*** Opening Extracted data ***
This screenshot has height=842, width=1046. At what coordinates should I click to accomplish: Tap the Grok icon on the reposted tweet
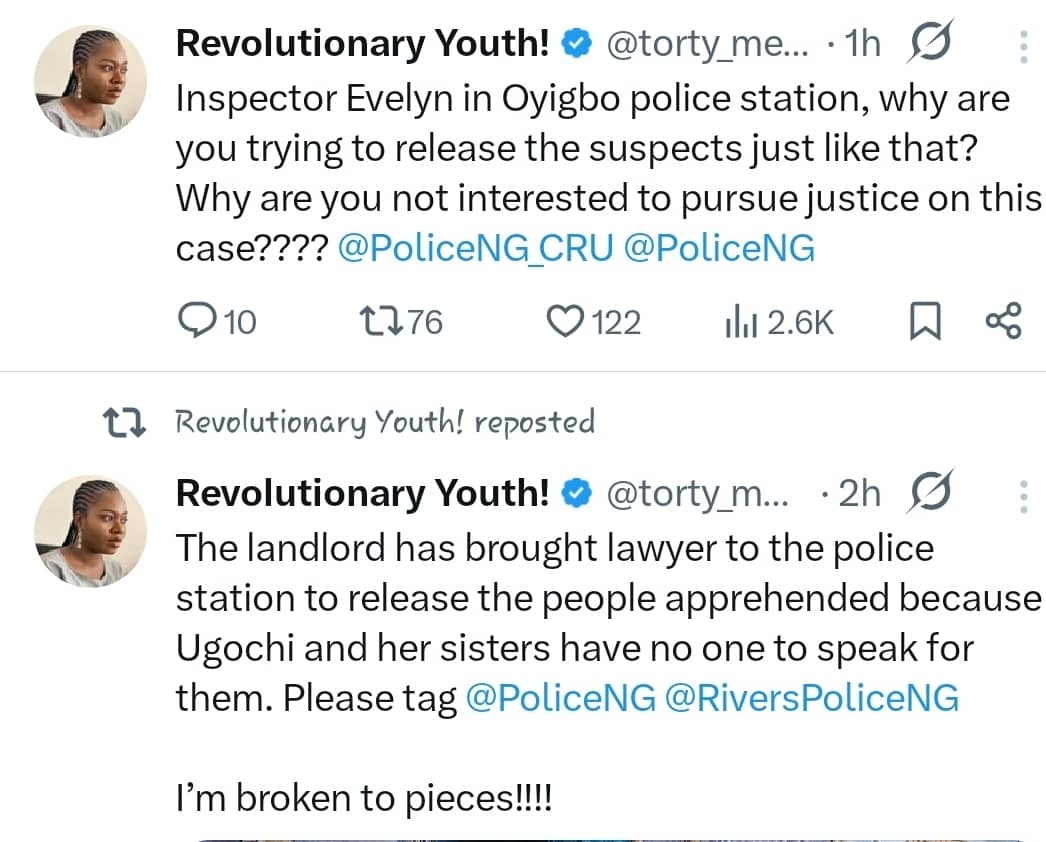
*** Closing Extracted data ***
*** Opening Extracted data ***
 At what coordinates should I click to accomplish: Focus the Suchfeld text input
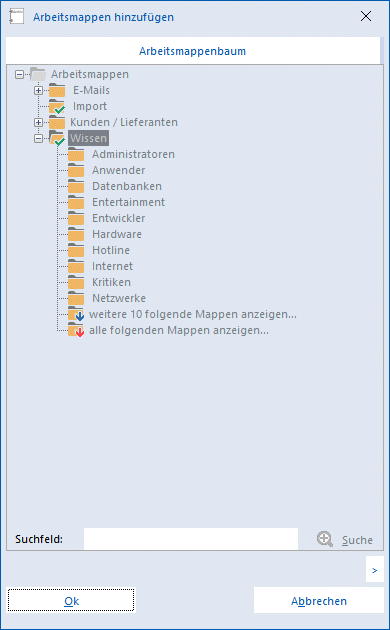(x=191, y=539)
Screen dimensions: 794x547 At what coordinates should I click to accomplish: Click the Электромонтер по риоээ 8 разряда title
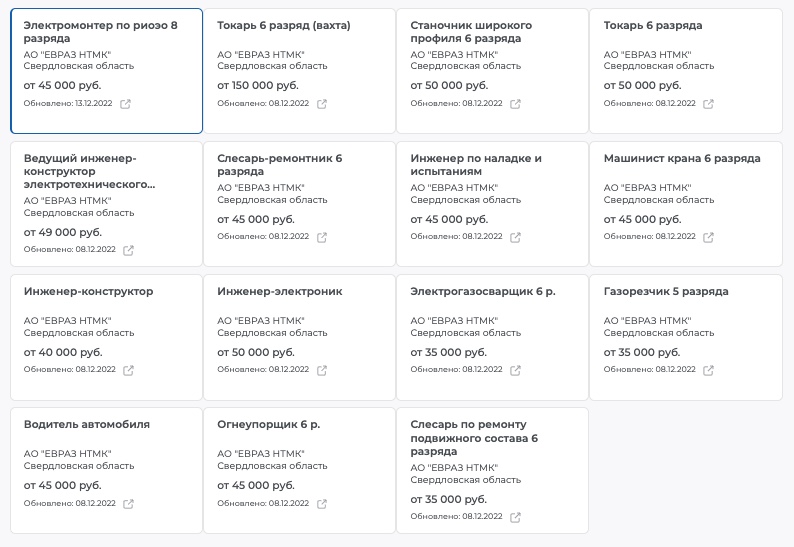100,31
*** Closing Extracted data ***
*** Opening Extracted data ***
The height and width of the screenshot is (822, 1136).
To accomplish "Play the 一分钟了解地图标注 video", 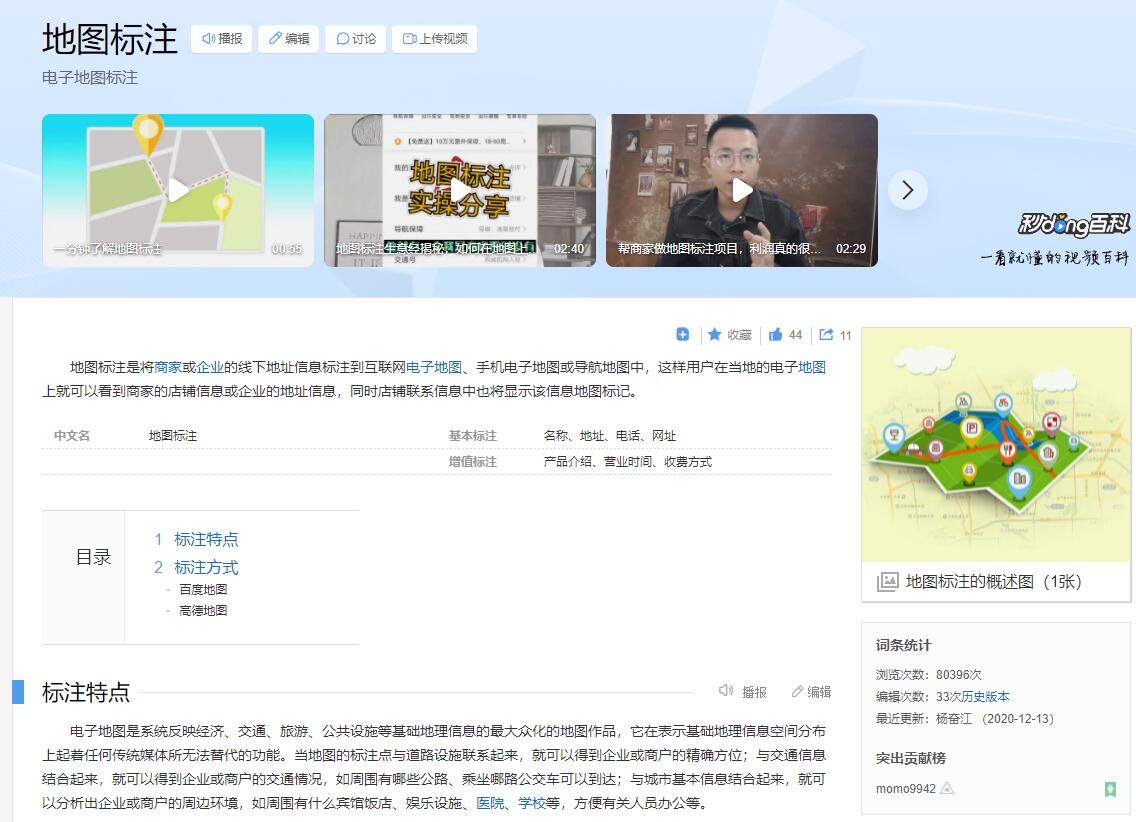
*** Closing Extracted data ***
**Work to be completed**
Each line of the data above containing the string "height" is to be copied.

**Reply**
This screenshot has height=842, width=1046. At what coordinates should I click to accomplish: Tap the Grok icon on the reposted tweet
The height and width of the screenshot is (822, 1136).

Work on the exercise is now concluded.